**Task description**
Copy the records below exactly, starting at the line that contains "Instruction: Click the Power (GW) axis title" and ending at the line that contains "Task: Click the Cosmic logo"; leave out any pictures.

**Supplied data**
+-------+
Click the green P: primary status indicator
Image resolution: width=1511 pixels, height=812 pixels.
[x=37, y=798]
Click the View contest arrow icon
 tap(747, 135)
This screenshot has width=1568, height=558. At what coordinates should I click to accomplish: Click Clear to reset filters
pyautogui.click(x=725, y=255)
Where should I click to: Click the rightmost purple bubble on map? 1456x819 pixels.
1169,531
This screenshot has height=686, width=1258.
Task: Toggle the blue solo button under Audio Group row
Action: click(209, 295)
+-------+
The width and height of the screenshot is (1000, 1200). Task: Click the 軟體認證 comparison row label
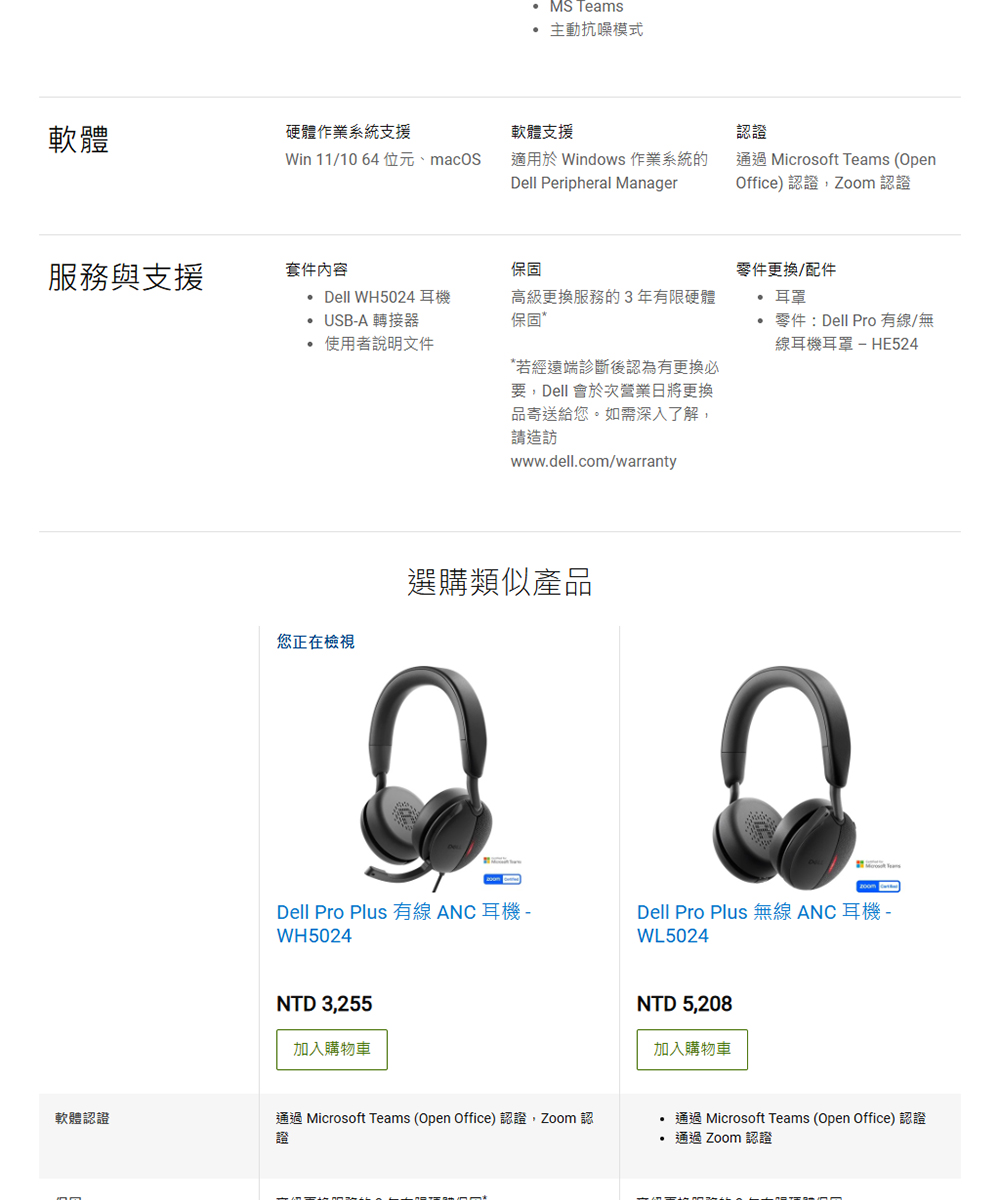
+-------+
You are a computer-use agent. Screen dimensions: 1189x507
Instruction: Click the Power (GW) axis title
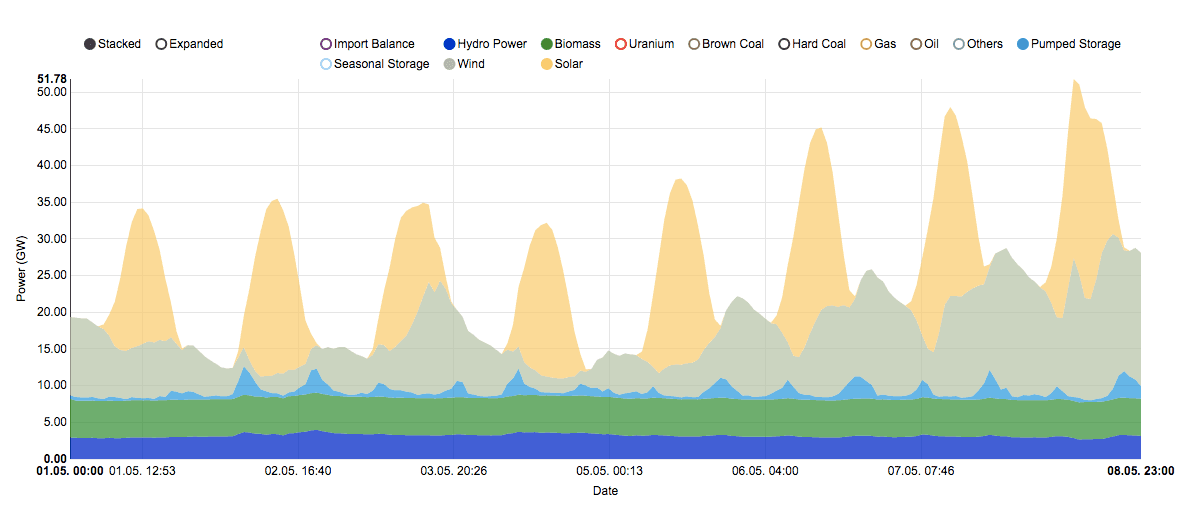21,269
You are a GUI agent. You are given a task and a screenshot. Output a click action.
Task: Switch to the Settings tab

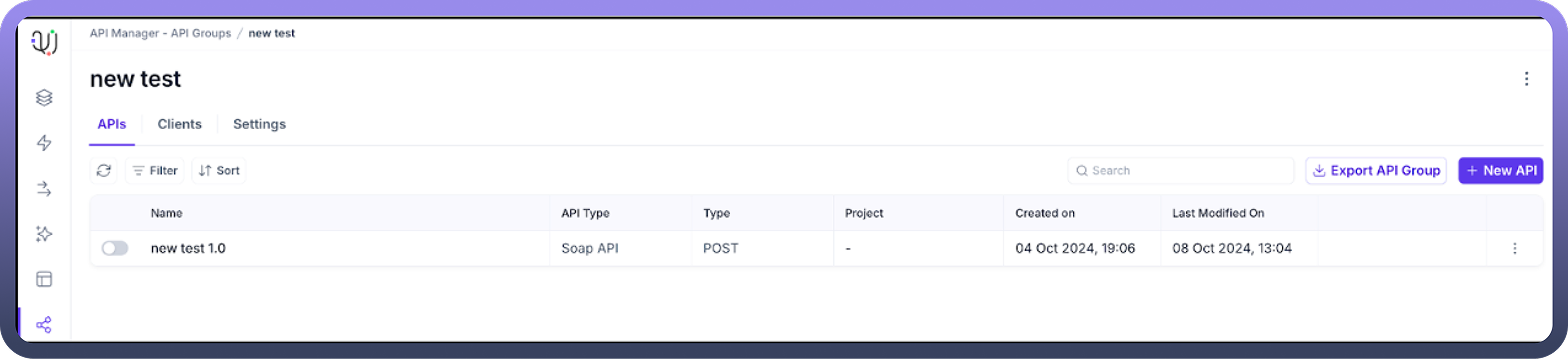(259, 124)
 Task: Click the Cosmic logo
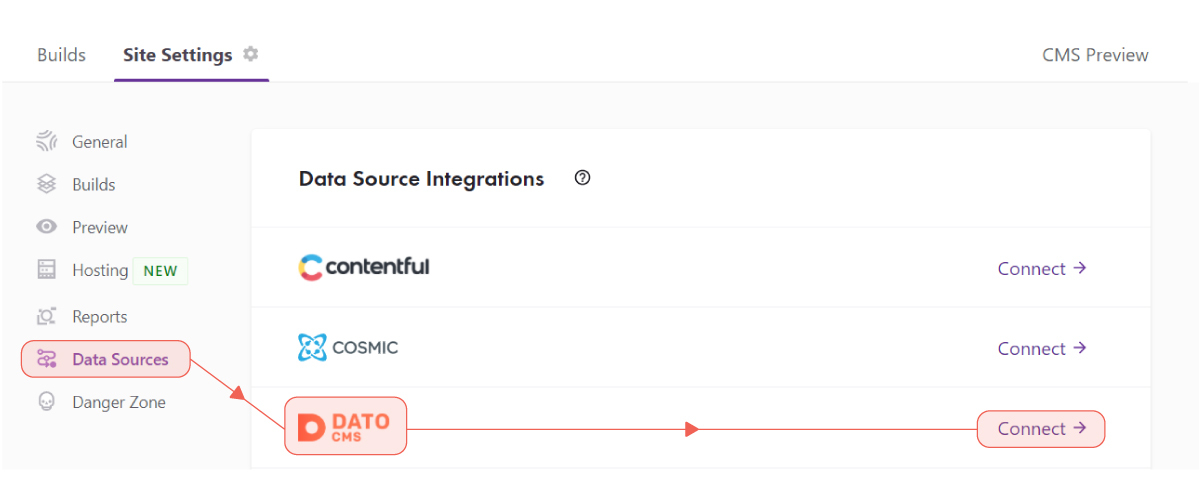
+-------+
**Result of the task**
Instruction: Click the Power (GW) axis title
21,269
You are a GUI agent. You are given a task and a screenshot. Output a click action.
Task: Switch to the Settings tab

(259, 124)
 Task: Click the Cosmic logo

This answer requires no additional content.